I can see this trend in my own life. In the past, I've focused so much on my own personal struggles that I've made myself out to be a victim. In reality, I'm not a victim, or not much of one, really. I was unfairly passed over in sports due to my size, but that does not a lifetime of sadness and anger make. We all have hardships. They are a natural part of life and have been ever since the teeth of Adam and Eve first sank into the forbidden fruit. Everyone has some difficulty, some struggle, some hardship in their past. That doesn't make us victims. It makes us humans.

My generation and the one that has raised it are overwhelmingly narcisstic, self-focused, and dramatic. It is as if we are just dying to be stars in tragic movies of our own making. We yearn to be angry and justifiably so. We are desperate for a rebellion to join.
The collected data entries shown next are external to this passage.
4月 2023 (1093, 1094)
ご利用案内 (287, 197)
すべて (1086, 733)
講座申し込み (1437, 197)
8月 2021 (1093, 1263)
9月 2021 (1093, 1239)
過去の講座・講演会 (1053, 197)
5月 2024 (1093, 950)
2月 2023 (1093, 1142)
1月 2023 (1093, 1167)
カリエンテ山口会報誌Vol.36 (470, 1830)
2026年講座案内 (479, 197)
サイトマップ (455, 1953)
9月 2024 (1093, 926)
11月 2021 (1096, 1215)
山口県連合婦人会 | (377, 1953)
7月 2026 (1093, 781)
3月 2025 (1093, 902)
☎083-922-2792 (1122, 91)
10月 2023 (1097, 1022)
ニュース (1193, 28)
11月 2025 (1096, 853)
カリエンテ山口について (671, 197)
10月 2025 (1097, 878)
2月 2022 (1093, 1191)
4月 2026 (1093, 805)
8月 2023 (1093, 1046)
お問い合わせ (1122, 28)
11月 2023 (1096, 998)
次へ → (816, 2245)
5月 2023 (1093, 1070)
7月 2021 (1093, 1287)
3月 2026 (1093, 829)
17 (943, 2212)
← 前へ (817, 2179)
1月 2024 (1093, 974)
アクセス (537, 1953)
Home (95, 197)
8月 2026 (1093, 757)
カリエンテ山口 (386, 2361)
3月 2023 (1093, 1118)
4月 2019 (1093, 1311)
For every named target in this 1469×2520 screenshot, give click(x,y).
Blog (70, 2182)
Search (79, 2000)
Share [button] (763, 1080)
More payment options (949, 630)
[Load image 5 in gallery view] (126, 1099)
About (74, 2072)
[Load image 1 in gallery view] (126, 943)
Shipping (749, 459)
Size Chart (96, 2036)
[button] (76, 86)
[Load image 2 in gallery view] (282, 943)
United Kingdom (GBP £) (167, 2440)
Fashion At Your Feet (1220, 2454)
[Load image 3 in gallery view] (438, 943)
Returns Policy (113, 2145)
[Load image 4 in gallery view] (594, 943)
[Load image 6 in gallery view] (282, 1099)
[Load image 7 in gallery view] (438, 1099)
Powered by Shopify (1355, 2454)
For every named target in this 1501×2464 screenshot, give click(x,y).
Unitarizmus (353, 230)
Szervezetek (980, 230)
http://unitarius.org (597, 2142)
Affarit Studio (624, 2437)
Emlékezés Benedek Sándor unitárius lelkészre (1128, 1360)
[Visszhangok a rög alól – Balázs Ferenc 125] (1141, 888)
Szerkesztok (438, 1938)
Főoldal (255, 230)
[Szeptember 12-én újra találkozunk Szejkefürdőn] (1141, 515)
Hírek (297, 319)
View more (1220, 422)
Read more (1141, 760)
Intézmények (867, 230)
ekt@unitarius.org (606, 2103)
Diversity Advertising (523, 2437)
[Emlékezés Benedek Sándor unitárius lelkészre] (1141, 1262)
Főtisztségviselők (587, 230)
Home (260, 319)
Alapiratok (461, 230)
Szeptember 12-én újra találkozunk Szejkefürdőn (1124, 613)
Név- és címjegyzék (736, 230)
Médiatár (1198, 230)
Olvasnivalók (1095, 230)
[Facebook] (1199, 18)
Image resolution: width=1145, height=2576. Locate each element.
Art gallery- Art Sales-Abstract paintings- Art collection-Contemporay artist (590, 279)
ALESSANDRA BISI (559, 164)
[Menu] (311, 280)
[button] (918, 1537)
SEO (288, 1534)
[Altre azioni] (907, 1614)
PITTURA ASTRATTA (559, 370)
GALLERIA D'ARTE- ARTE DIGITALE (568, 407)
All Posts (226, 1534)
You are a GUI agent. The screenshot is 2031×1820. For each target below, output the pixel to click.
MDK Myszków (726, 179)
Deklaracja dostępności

We want so badly--so very badly--to be victimized so that we can make a public cause of our victimization. Focused on ourselves, desirous of fame and attention, and oriented to false psychology, we are like the child who, seeking an opportunity to express rage, voluntarily collapses in a heap, weeping and moaning in a fit of its own making. The hilarious thing about all this is that we don't really have much to be upset about. Some do, but most of us are relatively well cared for, happy, and able. We are the strangest of creatures: those who enjoy such peace but fairly beg for pain, if only that we might manifest it to others, and win a hearing in the effort. We need, on a societal level, a mass maturing, and Charles Sykes is here to help us.